Hz. Ali (R.A.) ilim ve marifet sahasında ulemaya üstad olduğu gibi, ledünniyat aleminde de bütün kutubların, gavsların, mürşidlerin ve müceddidlerin imam ve sultanı olmuştur. Bütün ehl-i tedkik ve tahkikin ittifakiyle Hz. Ali (R.A.), şâh-ı velâyet idi. Ârifler tabakasının en yüksek piriydi. Melekût aleminin derinliklerine dalmış bir gavvas idi. Velâyet-i kübraya, makam-ı ferdiyete urûç etmiş, ihlas ve sadakat arşına erişmiş, ubuduyette pişmiş, bela ve musibetler içinde yoğrulmuş, tasaffi etmiş bir ferd-i feriddi.

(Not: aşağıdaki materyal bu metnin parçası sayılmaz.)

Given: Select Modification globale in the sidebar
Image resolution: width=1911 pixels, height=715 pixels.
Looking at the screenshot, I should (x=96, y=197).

Emsalsiz bir îman taşırdı. Öyle bir iz’an ve yakîne yükselmişti ki, hakikatlerin üzerindeki perdeler tek tek açılsa bile bu müşahedeler O’nun imanındaki yakîni ziyadeleştirmezdi. Her an huzur ve müşahede halindeydi; sükutu manalı, nazarı ibretliydi. Ferah ve neş’esi, zevk ve süruru ancak taat ve ibadetti. Huzur-u Mevlâ’da, dünya ve ukba kayıtlarından azade olur, vahdet deryasında kendinden geçerdi.

Hz. Ali Efendimiz harika bir şecaata sahipti. Celâdetli, cesaretli ve harbşinastı. Tebük hariç, bütün muharebelerde Resûlüllah’la beraber bulunmuştu. Bedir’de, müşriklerin cengâverlerinden Velid bin Ukbey’yi bir kılıç darbesiyle yere sermiş, Hendek muharebesinde ise, müşriklerin en güçlü bir bahadırı olarak bilinen ve yirmi-otuz kişiyi tek başına altedebilen Amr bin Abdud’un boynunu uçurarak düşmanın belini kırmış ve muzafferiyette büyük pay sahibi olmuştu.

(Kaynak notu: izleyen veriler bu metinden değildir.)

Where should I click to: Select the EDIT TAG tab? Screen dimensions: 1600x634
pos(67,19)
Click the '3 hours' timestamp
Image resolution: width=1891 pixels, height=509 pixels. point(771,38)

Hz. Ali Efendimiz (R.A.) cesarette olduğu kadar, fedakârlıkta da harikulâde idi. Resûl-i Ekrem Efendimiz, hicret edecekleri gün, Hz. Ali’yi huzuruna çağırdı ve kendisine, “Ya Ali, bu gece benim yatağımda yatacaksın” diye emir buyurdu. Hz. Ali de, “Emrin baş üstüne ya Resûlüllah” dedi.

Hz. Ali (R.A.) o gün için o yatakta gecelemenin ne demek olduğunu çok iyi biliyordu. Yani, bu yatağın müthiş bir suikasta sahne olabileceğinin pek âlâ farkındaydı. O sıralarda yaşı yirmi üçe henüz varmıştı. Gençliğin en hararetli, en canlı demlerini yaşıyordu. Buna rağmen  bütün dünyayı aydınlatacak tevhid meş’alesinin sönmemesi için, hiç tereddüt etmeden, şevk ile o yatağa girdi.

Dışarıda Kureyş’in gençleri, ellerinde kılıçlarıyla, hane-i saadetin etrafını muhasara altına almışlardı.

Hz. Ali (R.A.) imanından gelen engin bir tevekkül ve harika bir cesaretle ölümü hiçe sayarak yatağında derin bir uykuya daldı. Zira O, Cenab-ı Hakk’ın, lütfuyla muhafaza ettiği bir hücrede bulunuyordu… Hz. Ali (R.A.) hayatın değerini bilmez değildi. Ama bu hayatın, ancak “Allah ve Resûlünün uğrunda feda edilmekle” gerçek değerini kazanabileceğinin de şuurundaydı.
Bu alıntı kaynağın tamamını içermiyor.